Mixed roasted vegetables with quinoa, spinach and almond pesto.
2016-03-02 22:12:03

Serves 4
Roughly chop any vegetables you like. The more colours, the better.
Ingredients
- 4 large carrots
- 1 large red pepper
- 2 handfuls of cherry tomatoes or 4 large tomatoes cut across and flesh side up
- 1 large onion (red is sweeter)
- 3 large beetroots - chop into small chunks or little wedges as they take the longest to cook
- 1 handful of herbs - rosemary is good
- Olive oil
- Sea salt and black pepper
- To serve: some small spinach leaves
- Quinoa
- 200g quinoa
- 500ml water
- 1 pinch of sea salt
- Basil pesto
- 3 large handfuls of fresh basil (stalks and all if you're using a blender)
- 2 large handfuls of raw unsalted almonds
- 2 large cloves of garlic
- Extra virgin olive oil
- 3-4 tablespoons of fresh lemon juice or 2 tablespoons of apple cider vinegar
- Sea salt and pepper to taste
Instructions
- Preheat your oven to 200C.
- Lay your roughly chopped vegetables in a single layer on a roasting tray, sprinkle with salt and pepper and add your dollops of ghee or butter. Scatter over herbs.

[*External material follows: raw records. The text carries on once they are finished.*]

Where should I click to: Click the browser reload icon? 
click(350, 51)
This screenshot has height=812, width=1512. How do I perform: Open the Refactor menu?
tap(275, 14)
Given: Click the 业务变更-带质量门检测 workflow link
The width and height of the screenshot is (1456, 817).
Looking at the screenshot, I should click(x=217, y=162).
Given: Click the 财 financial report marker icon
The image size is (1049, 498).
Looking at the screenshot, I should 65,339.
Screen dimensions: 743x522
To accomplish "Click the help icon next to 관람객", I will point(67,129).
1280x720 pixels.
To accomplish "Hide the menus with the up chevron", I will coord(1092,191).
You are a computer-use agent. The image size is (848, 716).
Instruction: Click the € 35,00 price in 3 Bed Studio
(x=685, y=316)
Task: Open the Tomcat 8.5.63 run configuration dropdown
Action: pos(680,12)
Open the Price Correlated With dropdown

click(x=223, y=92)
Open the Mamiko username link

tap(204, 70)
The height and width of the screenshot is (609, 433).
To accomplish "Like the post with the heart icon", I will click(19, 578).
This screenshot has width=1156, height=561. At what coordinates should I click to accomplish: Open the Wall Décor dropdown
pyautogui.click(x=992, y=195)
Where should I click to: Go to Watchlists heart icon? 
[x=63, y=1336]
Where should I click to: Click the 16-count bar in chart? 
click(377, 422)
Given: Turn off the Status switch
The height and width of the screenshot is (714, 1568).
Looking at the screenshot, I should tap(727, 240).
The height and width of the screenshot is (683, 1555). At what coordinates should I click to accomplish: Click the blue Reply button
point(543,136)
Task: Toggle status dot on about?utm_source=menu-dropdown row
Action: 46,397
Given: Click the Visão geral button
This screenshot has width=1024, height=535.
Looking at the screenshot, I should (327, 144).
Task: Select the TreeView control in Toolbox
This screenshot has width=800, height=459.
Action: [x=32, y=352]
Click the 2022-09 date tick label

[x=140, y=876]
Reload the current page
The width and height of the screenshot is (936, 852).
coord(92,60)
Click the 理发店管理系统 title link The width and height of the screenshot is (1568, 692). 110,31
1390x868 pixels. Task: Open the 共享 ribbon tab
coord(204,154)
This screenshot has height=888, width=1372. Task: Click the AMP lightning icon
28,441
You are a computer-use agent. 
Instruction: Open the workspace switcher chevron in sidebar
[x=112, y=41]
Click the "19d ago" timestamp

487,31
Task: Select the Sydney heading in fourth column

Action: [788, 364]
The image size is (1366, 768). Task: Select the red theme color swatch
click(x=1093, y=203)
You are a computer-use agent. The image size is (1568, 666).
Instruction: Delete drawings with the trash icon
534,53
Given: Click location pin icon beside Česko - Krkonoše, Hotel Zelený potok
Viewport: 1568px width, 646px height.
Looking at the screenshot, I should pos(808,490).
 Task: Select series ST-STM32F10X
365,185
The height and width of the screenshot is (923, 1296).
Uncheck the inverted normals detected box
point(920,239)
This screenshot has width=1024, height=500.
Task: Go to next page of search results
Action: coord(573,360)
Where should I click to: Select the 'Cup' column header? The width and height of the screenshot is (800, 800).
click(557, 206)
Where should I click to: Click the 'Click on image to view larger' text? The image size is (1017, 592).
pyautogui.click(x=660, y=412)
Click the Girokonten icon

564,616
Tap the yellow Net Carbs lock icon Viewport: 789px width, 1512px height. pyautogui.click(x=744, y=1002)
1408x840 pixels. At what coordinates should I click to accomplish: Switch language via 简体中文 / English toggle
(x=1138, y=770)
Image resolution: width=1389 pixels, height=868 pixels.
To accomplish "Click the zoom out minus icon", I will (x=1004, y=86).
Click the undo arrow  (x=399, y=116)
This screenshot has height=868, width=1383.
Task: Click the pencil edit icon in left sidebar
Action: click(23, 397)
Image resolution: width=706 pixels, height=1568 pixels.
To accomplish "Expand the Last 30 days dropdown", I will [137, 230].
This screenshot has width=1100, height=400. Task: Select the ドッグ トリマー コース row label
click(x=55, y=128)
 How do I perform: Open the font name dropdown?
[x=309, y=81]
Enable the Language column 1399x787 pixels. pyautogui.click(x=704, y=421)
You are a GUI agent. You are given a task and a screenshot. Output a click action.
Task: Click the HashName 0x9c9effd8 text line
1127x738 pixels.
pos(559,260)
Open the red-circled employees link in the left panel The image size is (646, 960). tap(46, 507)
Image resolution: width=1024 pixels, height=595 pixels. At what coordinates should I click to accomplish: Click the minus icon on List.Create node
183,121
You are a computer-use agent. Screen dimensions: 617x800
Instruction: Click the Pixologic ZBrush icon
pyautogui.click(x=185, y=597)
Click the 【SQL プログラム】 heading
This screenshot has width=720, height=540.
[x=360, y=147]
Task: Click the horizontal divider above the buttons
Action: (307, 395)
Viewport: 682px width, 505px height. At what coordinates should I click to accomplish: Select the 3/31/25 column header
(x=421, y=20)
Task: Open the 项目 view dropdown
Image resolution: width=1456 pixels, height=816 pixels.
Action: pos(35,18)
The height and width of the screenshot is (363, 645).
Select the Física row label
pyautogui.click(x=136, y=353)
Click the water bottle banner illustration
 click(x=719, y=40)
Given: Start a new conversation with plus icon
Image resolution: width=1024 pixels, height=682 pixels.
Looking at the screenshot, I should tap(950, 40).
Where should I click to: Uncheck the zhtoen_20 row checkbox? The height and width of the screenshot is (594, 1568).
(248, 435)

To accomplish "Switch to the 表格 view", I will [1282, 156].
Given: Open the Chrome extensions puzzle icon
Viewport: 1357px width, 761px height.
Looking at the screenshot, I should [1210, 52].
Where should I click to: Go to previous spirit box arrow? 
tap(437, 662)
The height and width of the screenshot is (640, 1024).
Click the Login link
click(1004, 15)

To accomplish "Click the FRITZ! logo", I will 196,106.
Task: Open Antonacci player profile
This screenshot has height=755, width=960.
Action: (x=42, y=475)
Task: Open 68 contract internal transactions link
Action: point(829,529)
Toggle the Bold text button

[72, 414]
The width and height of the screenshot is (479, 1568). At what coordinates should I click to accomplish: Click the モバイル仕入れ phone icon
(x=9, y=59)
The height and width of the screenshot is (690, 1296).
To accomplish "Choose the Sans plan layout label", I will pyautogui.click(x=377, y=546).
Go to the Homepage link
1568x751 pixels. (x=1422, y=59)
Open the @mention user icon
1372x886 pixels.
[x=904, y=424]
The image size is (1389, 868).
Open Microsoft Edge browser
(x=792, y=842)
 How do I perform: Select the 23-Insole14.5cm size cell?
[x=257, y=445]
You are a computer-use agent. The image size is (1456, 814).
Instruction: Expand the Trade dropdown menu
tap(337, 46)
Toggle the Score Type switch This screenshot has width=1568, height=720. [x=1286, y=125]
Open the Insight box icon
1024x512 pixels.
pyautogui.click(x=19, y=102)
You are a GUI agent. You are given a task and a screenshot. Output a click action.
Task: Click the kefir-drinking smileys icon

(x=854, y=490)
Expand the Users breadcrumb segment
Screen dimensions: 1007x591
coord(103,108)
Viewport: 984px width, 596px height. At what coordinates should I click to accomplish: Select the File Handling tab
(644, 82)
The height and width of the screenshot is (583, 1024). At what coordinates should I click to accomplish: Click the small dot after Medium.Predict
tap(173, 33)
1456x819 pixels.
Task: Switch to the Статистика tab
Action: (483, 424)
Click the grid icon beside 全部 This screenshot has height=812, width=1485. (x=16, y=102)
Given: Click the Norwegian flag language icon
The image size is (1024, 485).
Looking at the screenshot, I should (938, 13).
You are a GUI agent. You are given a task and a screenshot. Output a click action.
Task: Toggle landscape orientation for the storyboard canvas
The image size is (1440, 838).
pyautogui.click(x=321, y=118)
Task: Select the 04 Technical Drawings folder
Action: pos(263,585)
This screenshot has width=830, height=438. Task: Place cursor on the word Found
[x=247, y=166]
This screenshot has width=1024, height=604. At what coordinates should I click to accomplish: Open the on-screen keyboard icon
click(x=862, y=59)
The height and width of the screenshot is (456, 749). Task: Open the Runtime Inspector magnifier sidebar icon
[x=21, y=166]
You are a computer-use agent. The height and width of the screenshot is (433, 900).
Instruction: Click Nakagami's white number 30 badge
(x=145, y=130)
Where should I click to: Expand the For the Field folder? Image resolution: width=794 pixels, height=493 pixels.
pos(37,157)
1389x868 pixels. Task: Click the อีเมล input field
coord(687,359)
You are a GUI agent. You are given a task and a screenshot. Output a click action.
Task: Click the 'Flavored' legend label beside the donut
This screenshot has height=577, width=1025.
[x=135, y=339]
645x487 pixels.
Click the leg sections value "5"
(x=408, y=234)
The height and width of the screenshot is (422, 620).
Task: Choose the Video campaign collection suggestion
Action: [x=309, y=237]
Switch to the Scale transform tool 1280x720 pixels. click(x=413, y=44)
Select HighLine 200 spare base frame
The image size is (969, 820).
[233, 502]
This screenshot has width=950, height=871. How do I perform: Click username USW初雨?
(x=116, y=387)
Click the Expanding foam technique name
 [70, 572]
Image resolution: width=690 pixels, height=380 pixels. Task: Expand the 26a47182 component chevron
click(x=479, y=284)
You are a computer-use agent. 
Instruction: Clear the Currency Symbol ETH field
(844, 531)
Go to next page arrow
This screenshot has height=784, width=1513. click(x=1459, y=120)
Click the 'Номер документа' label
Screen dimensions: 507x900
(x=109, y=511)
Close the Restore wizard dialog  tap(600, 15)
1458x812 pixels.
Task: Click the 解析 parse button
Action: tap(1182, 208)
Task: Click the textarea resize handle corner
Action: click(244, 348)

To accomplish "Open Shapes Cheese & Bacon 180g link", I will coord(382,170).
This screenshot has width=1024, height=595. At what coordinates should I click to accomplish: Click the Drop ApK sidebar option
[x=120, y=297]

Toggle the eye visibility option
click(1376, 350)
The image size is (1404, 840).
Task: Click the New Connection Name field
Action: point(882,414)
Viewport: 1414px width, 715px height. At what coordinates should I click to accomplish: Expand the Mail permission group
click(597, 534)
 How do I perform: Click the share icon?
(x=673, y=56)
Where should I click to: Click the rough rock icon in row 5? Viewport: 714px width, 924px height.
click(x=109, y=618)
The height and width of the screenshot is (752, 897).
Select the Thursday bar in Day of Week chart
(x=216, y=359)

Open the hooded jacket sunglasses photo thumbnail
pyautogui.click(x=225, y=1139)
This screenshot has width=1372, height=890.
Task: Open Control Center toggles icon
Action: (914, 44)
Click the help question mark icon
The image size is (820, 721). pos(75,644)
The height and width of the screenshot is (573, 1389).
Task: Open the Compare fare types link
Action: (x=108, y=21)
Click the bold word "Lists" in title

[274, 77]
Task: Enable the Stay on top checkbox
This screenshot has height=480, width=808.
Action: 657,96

- Roast for 30-40 minutes or until veg is tender (pierce with a knife to check). Halfway through, use a wooden spatula to gently turn the veg.
- Meanwhile make your pesto. Blitz everything together in a food processor or with a handheld blender. Season to taste.
- Bring your water or stock to the boil, add your rinsed quinoa and cover.
- Simmer on a medium heat for approximately 12 minutes. Remove your pan from the heat and leave to stand for a further 5 minutes, lid on.
- The cooking liquid should have evaporated, if not, drain the excess and fluff your quinoa with a fork. Your quinoa should taste slightly nutty and be a little al dente (if it's still a little hard, cover again and it will cook more in the residual heat).
- Take a big serving platter and layer your quinoa on the bottom, cover the quinoa with your spinach leaves and then top with your roasted veg. Drizzle your almond pesto over the top and serve straight away. Or, if you like, serve your fresh salad leaves on the side with a little lemon juice and olive oil.
Notes
- This is great eaten cold for lunch the next day too if you have leftovers!